Бадд, при всем своем хлебосольстве, имел какое-то темное пятно в сознании, почти осязаемое, вроде бельма на глазу. Артур, никогда слишком критически не относившийся к своим друзьям, все же не мог время от времени этому не удивляться. Так называемый партнер, сидя в своем закутке и с благодарностью зарабатывая свой фунт, а то и два в неделю на тех нередких случаях, когда Бадд не желал беспокоиться, оживленно переписывался с матушкой.
Доктор и миссис Бадд сейчас весьма преуспевают. Расплатились ли они, вопрошала матушка, со своими кредиторами в Бристоле? Артур, признав, что они этого не сделали, все же горячо защищал Бадда, приводя в оправдание множество его прекрасных качеств. Матушка же, содрогаясь в негодовании до кружев на своем воротнике и белом капоре, говорила, что они неподходящая компания для ее сына, выражая раз и навсегда усвоенные взгляды на характер доктора Бадда. За нападками следовала защита, защита влекла новые нападки, пока мать и сын не оказались на грани ссоры. Ссориться, однако, не пришлось. Бадд с женой наткнулись в комнате Артура на письма матушки и прочли их.
Бадд сначала ничего не сказал. До самого июня он выжидал, вынашивая свой план. И наконец самым дружелюбным тоном заявил, что его новый помощник с первых дней подрывал дело. Эти деревенские тугодумы, объяснял Бадд, видят на двери две таблички: они хотят к доктору Бадду, но боятся, что им подсунут доктора Дойла, вот и бегут прочь.
Пораженный доктор Дойл, не подозревая, что за всем этим кроется, взял молоток и пошел к входной двери. Он поддел раздвоенным концом молотка свою табличку и сорвал ее: «Это тебе больше не помешает».

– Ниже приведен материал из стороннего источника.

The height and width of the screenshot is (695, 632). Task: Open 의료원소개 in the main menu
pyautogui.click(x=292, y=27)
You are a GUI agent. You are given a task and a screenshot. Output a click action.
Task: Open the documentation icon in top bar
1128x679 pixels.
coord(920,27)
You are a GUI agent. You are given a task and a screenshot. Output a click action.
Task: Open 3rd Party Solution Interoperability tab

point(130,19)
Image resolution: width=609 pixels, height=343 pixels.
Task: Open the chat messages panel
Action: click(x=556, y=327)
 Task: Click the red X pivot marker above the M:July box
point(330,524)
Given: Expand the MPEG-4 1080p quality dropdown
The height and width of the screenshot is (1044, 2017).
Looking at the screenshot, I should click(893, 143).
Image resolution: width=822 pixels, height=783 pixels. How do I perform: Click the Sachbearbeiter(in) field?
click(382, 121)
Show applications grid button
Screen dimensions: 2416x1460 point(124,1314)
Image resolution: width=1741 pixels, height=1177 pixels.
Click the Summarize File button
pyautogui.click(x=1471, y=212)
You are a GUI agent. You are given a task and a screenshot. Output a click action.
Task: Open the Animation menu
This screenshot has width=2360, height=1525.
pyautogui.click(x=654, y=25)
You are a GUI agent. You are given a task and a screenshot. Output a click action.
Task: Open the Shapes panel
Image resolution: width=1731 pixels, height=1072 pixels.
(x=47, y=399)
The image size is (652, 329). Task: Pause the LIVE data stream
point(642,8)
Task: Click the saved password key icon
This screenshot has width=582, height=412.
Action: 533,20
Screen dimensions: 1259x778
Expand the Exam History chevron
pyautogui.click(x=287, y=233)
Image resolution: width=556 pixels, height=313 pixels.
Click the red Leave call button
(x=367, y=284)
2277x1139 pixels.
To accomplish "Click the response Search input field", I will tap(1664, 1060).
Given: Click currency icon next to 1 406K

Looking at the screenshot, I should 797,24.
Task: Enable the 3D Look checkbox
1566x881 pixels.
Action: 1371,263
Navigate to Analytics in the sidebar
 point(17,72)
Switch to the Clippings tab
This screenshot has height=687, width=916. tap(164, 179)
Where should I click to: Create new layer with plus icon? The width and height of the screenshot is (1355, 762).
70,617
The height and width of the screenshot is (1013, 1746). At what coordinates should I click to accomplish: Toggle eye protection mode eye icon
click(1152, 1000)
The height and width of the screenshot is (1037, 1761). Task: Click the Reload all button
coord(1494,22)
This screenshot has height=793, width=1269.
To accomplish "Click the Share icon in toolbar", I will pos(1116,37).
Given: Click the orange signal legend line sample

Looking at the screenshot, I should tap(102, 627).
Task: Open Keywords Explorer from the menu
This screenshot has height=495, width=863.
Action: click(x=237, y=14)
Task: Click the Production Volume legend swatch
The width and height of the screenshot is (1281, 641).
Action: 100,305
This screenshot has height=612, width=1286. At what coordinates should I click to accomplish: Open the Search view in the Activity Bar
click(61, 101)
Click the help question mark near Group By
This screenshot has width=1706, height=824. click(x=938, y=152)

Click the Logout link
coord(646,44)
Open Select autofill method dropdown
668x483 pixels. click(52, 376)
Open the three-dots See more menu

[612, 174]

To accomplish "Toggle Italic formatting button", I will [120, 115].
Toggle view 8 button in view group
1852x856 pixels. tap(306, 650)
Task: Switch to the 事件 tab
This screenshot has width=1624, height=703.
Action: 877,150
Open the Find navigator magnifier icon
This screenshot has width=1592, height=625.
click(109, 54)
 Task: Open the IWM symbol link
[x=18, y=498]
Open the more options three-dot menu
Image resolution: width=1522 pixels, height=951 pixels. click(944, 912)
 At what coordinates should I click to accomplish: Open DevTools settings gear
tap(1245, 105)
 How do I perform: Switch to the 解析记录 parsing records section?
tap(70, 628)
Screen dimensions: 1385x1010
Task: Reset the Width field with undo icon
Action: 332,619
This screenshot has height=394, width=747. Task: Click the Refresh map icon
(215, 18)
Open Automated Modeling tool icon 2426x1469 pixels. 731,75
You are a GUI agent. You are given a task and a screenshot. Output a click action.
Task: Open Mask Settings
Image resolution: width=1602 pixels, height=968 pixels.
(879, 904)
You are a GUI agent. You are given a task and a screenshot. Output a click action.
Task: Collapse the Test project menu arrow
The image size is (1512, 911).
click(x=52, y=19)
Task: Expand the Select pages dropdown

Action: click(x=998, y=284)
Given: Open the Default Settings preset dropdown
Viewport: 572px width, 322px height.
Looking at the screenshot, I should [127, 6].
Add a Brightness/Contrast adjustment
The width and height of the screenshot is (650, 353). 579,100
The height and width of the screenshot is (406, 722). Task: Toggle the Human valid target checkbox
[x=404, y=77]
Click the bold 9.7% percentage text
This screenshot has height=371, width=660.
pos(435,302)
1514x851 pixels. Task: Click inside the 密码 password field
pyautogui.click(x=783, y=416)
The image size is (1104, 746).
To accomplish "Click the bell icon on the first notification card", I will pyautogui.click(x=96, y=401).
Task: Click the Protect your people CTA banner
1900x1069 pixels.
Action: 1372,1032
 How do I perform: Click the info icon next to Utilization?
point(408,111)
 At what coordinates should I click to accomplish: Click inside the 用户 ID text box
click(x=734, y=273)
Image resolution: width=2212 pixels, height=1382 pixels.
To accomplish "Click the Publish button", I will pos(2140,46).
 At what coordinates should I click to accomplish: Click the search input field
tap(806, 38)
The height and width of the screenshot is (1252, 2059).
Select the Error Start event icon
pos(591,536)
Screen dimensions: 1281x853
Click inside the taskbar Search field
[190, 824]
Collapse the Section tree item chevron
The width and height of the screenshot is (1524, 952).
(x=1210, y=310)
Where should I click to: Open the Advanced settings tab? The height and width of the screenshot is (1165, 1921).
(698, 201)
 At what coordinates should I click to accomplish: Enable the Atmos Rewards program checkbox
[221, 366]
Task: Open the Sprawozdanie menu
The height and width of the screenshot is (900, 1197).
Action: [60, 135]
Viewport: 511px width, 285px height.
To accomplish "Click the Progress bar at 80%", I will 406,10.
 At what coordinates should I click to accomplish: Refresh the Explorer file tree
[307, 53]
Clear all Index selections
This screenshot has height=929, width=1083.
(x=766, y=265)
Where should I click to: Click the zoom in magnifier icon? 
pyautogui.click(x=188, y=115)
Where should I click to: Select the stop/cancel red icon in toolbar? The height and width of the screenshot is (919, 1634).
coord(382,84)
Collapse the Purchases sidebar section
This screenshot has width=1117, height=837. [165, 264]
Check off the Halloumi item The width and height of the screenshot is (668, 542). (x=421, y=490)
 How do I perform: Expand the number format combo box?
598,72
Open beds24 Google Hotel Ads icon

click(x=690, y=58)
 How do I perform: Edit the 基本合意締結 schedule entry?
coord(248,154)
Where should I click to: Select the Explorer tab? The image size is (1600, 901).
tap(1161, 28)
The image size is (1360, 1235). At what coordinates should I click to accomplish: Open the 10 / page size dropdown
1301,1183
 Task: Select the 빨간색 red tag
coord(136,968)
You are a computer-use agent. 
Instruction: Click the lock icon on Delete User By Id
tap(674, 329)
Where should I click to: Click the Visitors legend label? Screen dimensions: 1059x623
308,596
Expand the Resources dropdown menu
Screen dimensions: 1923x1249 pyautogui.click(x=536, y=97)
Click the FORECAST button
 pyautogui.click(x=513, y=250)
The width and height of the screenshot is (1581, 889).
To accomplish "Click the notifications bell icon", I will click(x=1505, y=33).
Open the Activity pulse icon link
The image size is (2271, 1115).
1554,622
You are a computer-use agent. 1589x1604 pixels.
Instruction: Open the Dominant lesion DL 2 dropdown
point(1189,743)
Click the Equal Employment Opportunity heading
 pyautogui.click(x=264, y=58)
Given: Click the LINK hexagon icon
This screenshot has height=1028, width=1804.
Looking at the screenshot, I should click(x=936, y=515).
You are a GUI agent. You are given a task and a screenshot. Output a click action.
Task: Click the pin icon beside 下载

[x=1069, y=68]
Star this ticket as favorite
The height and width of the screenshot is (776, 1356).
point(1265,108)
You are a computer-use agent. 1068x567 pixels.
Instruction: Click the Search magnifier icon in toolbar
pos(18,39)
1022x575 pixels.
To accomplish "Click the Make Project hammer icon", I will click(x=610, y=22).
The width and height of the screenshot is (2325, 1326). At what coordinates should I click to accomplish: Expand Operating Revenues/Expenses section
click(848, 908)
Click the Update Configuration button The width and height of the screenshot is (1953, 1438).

Уговаривая его не спешить и не решать сгоряча, Бадд стал предлагать различные способы и средства. Почему бы ему не открыть собственную практику? Нет капитала? Ладно, великодушный Бадд будет ссужать ему каждую неделю фунт, пока он сам не встанет на ноги и не сможет расплатиться. Откроем атлас и выберем любой город в Англии! И каждую неделю ангел-хранитель — почтальон — будет вручать ему 20 шиллингов. Проглотив обиду, Артур принял предложение и выбрал Портсмут.
Это был шаг довольно-таки рискованный. Ему предстояло снять помещение одними лишь уверениями в платежеспособности, не имея ни счета, ни ренты, и так же, в кредит, собрать запас медикаментов. А вопрос обстановки дома можно решить потом. В последнем письме домой, еще от Бадда, в июне 1882 года уныние чередуется с каким-то отчаянным оптимизмом.